What you should do: In the listing below, find the line containing "This screenshot has width=379, height=224." and the line containing "The image size", then copy exactly everything from the first through the second, except the pictures.

==================================================

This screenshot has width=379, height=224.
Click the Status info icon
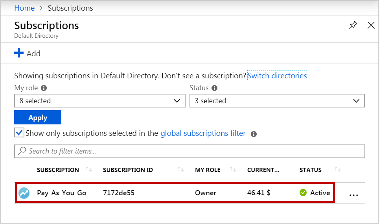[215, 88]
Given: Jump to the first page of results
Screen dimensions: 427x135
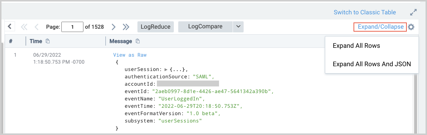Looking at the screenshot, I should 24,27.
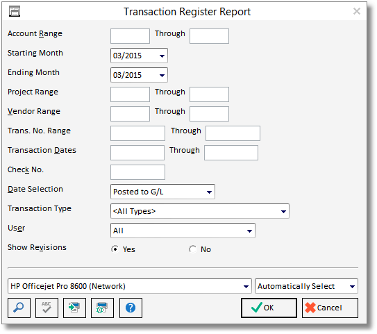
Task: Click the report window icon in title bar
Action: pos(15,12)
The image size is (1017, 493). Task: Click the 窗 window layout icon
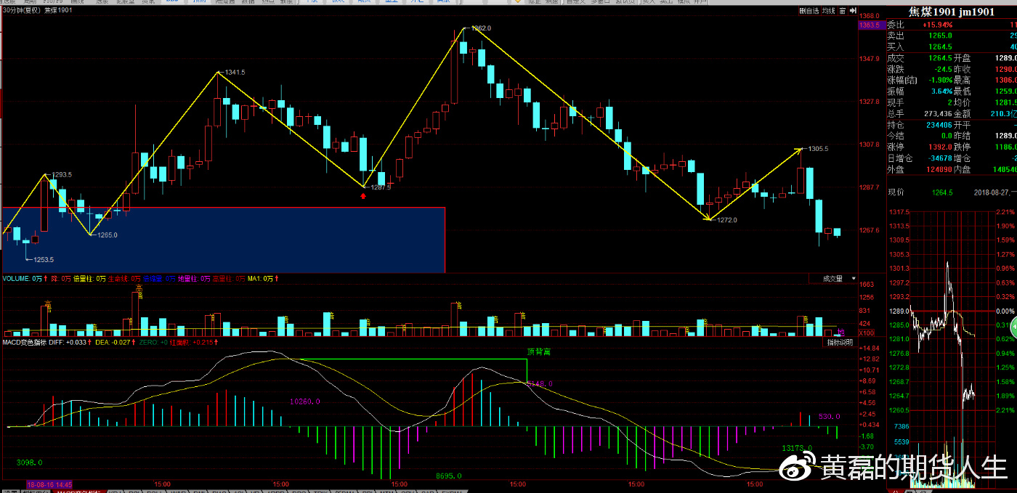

==================================================

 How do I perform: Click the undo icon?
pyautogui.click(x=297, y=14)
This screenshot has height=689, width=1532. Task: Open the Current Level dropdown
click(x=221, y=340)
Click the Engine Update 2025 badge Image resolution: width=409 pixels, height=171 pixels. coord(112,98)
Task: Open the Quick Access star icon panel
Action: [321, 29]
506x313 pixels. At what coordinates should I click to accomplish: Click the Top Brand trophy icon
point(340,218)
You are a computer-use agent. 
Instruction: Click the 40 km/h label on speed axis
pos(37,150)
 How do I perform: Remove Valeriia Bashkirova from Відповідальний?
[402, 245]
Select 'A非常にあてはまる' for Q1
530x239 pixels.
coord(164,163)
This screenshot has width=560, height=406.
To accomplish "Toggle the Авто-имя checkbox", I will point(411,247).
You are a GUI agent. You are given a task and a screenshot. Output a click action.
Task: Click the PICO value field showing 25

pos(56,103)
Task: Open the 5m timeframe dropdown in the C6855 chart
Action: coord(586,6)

==================================================

Output:
This screenshot has width=379, height=224.
Click the Status info icon
[215, 88]
Given: Jump to the first page of results
Screen dimensions: 427x135
Looking at the screenshot, I should 24,27.
Task: Click the report window icon in title bar
Action: pos(15,12)
The image size is (1017, 493). Task: Click the 窗 window layout icon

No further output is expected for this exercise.